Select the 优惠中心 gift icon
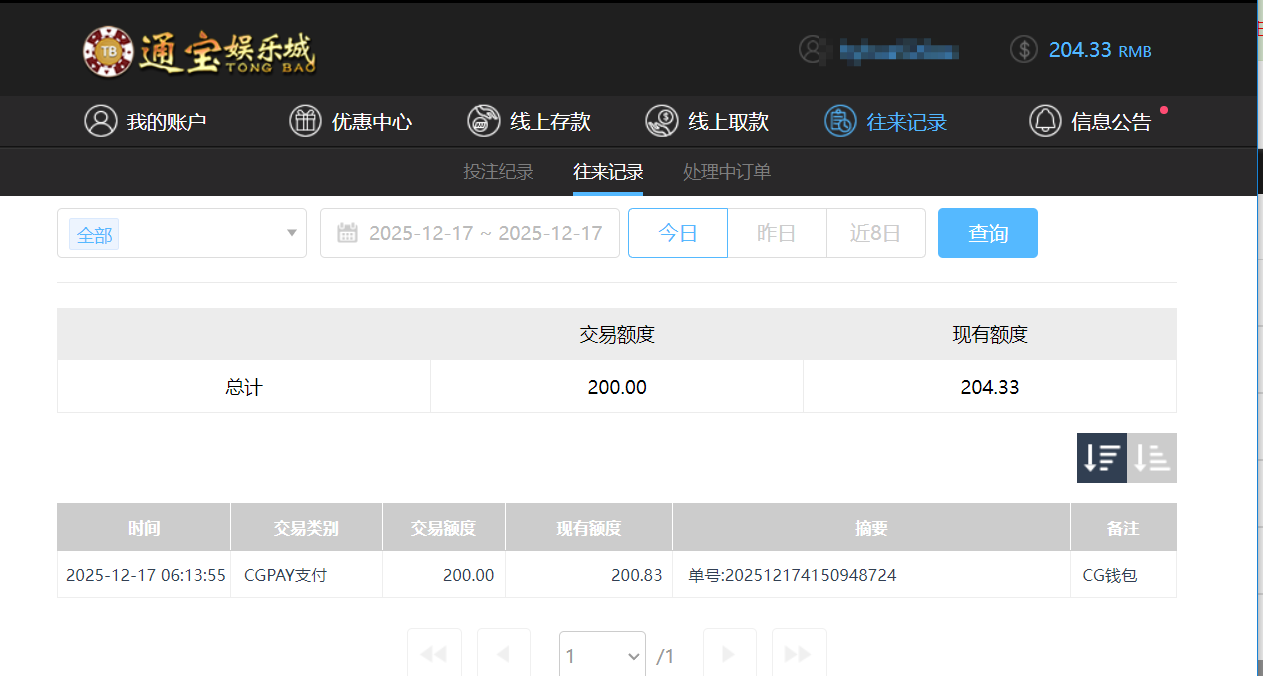The height and width of the screenshot is (676, 1263). (304, 121)
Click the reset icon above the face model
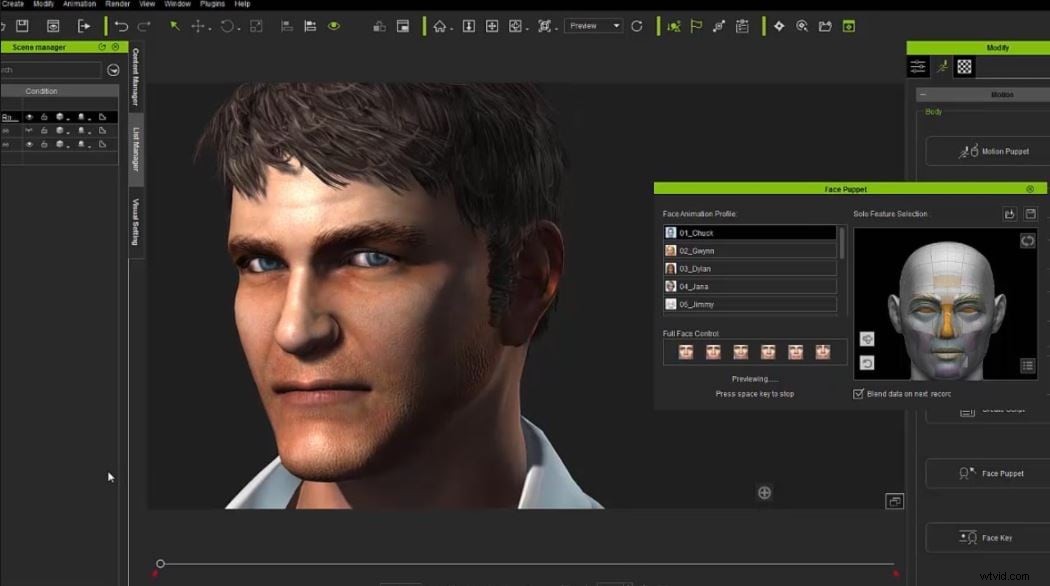 (x=1027, y=240)
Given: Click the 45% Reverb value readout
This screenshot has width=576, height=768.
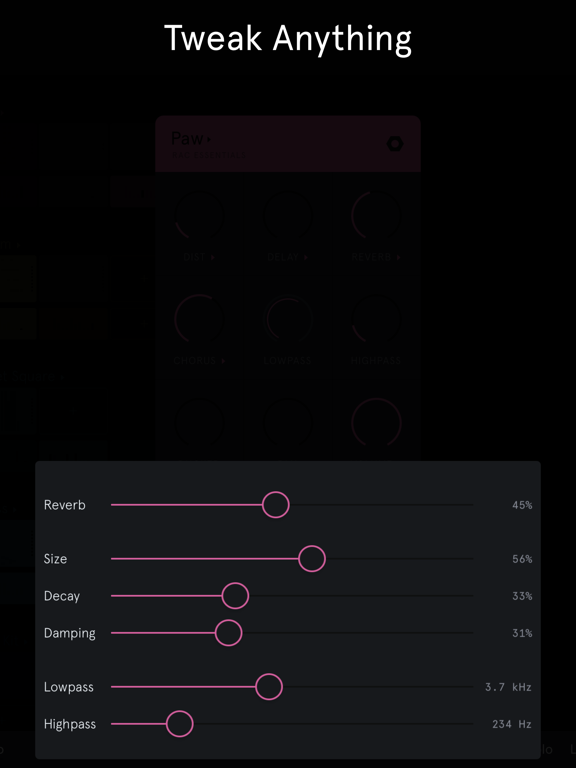Looking at the screenshot, I should (522, 505).
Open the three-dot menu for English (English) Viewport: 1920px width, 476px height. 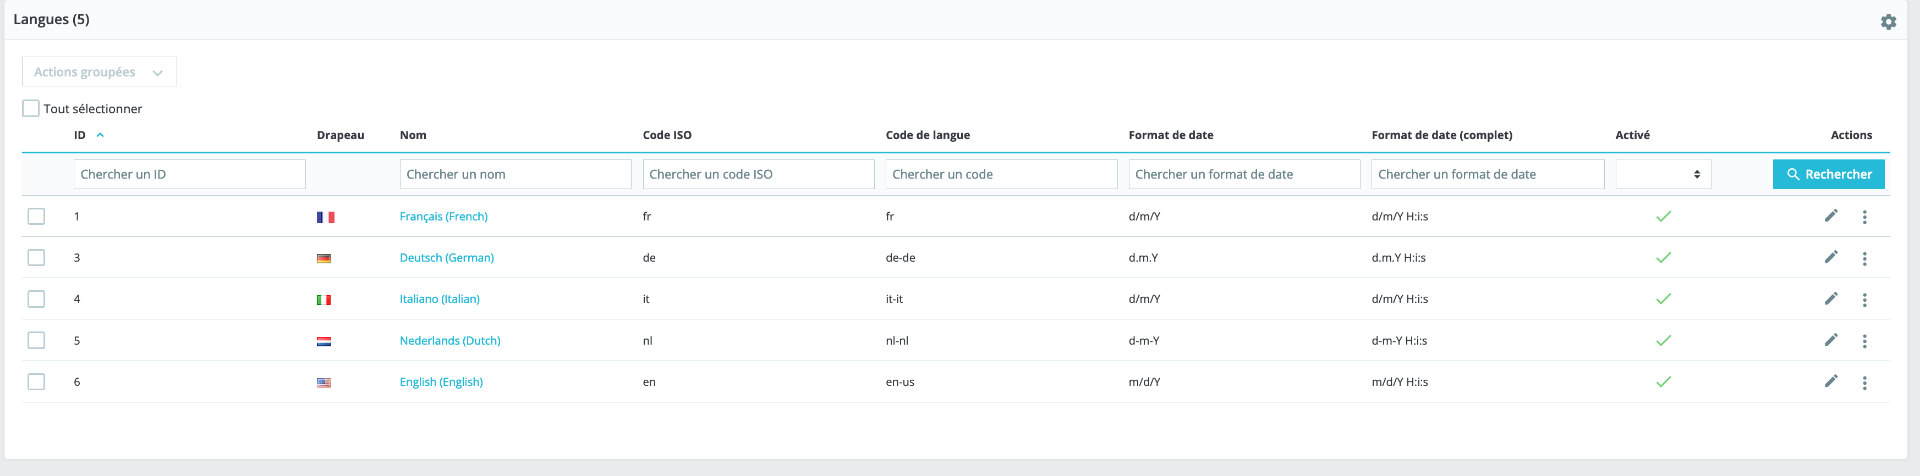pyautogui.click(x=1865, y=383)
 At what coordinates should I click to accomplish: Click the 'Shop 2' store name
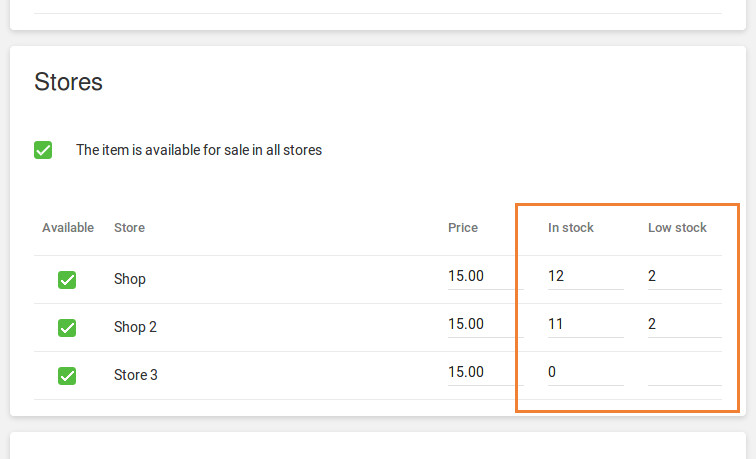[135, 328]
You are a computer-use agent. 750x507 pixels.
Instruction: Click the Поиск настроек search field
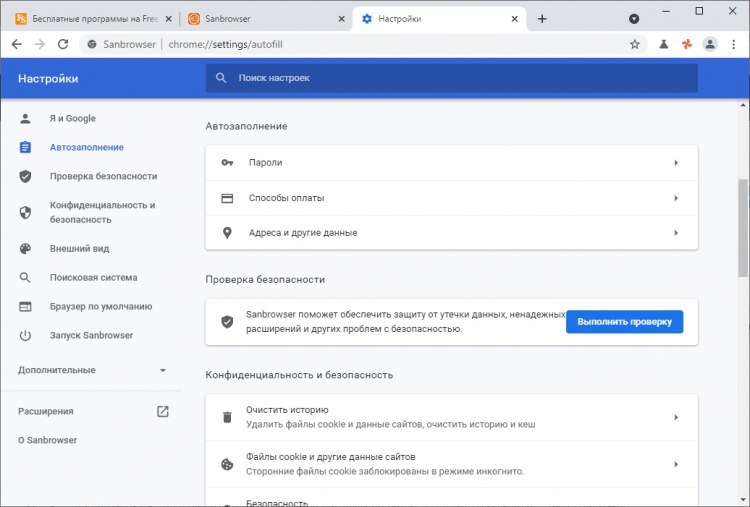450,78
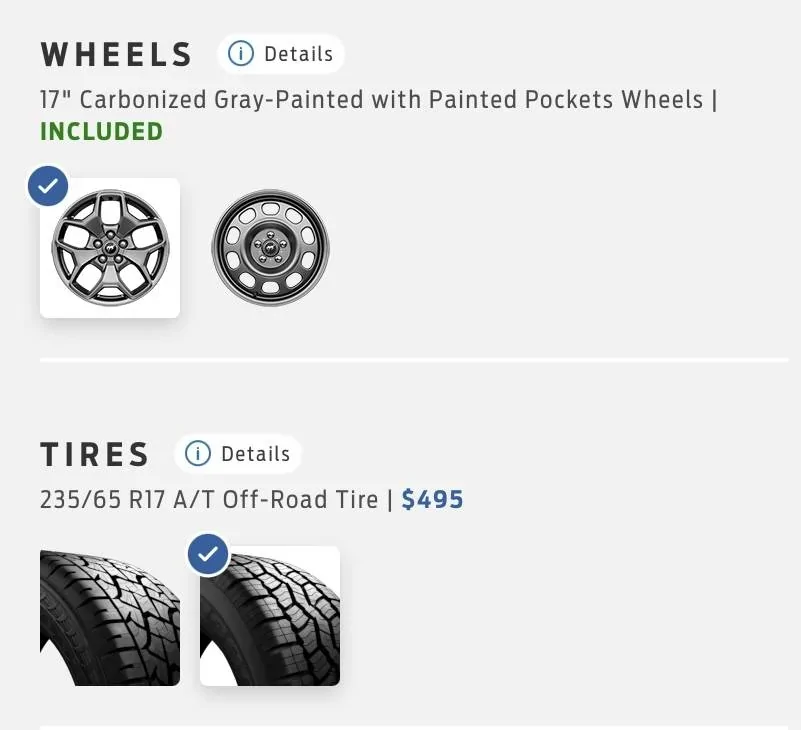Select the first unselected tire option
Image resolution: width=801 pixels, height=730 pixels.
point(110,615)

***

* **Problem details**: Exactly the lines from the top of the listing through the line holding "Given: Click the 45% Reverb value readout" should be repeated, with pictures left out.

* **Response to the exercise**:
Select the 优惠中心 gift icon
The height and width of the screenshot is (676, 1263). (304, 121)
Click the reset icon above the face model
 (x=1027, y=240)
Given: Click the 45% Reverb value readout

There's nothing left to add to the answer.